Every night I lay in bed and try to fight a subtle case of insomnia, or so I say. But the reason why I can’t sleep is probably not because of a sickness, but because I tend to think too much at this time of night. In most instances, I think about what my possible purpose in life is, and what would happen to me in the nearing future when I graduate out of college. Back in high school I thought college was the answer to everything- where you would find your calling, where you’d learn about what you truly want to do- but in a few months I’ll be stepping into my last collegiate year and I still have no idea about what I want to do in my life. I could blame the wide array of interests I have but honestly, I know that it’s not just that. On the other hand, I also don’t know what else there is to explain my lack of purpose.
I see all these people around me who have already achieved so much at such young ages, and I am left here, staring in awe. When I was younger I always thought that things would always turn out as I expect them to, that there would be something I’d eventually find that I’m quite a natural at and that I love to do. Sadly, 19 years into life and I’ve found none.
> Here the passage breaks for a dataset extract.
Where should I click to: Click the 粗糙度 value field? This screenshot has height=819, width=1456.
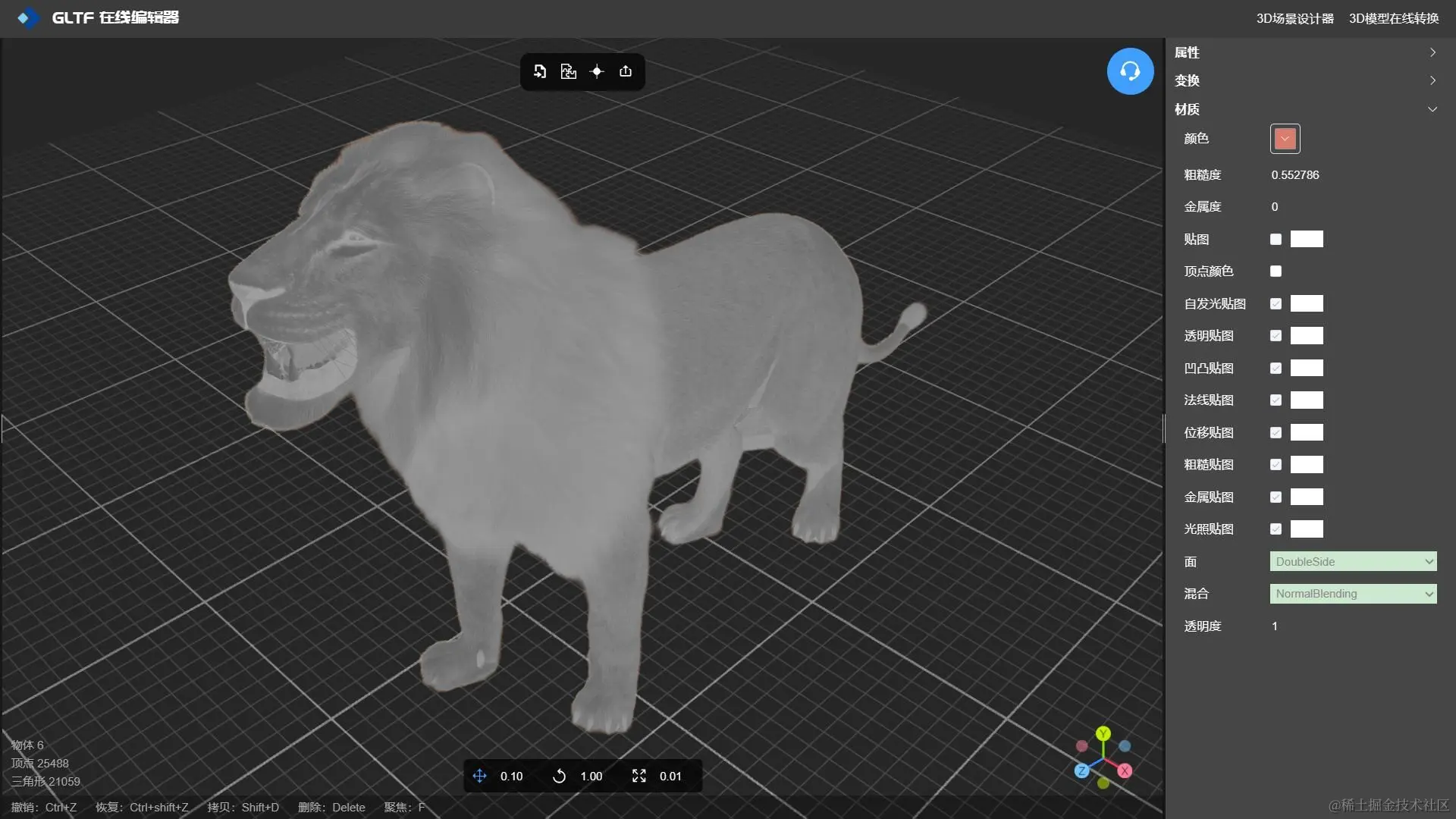(1295, 175)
It’s sad (and unfair, if you’ll allow my childish ways) to see your peers excel in the things they love while you remain in a stagnant place, without even knowing what exactly it is you want to do. It’s especially hard to accept your place when it feels like you’re running at 20 kph while the rest of the world is zooming away at 150.
I know I’m probably not alone, I have friends who are also feeling the same way, but I can’t help having a surge of panic because everyone I know is good at something, (some even good at practically everything), whether they know it or not while I feel so…worthless. I guess I’ll just have to wait a couple more years and see how everything turns out.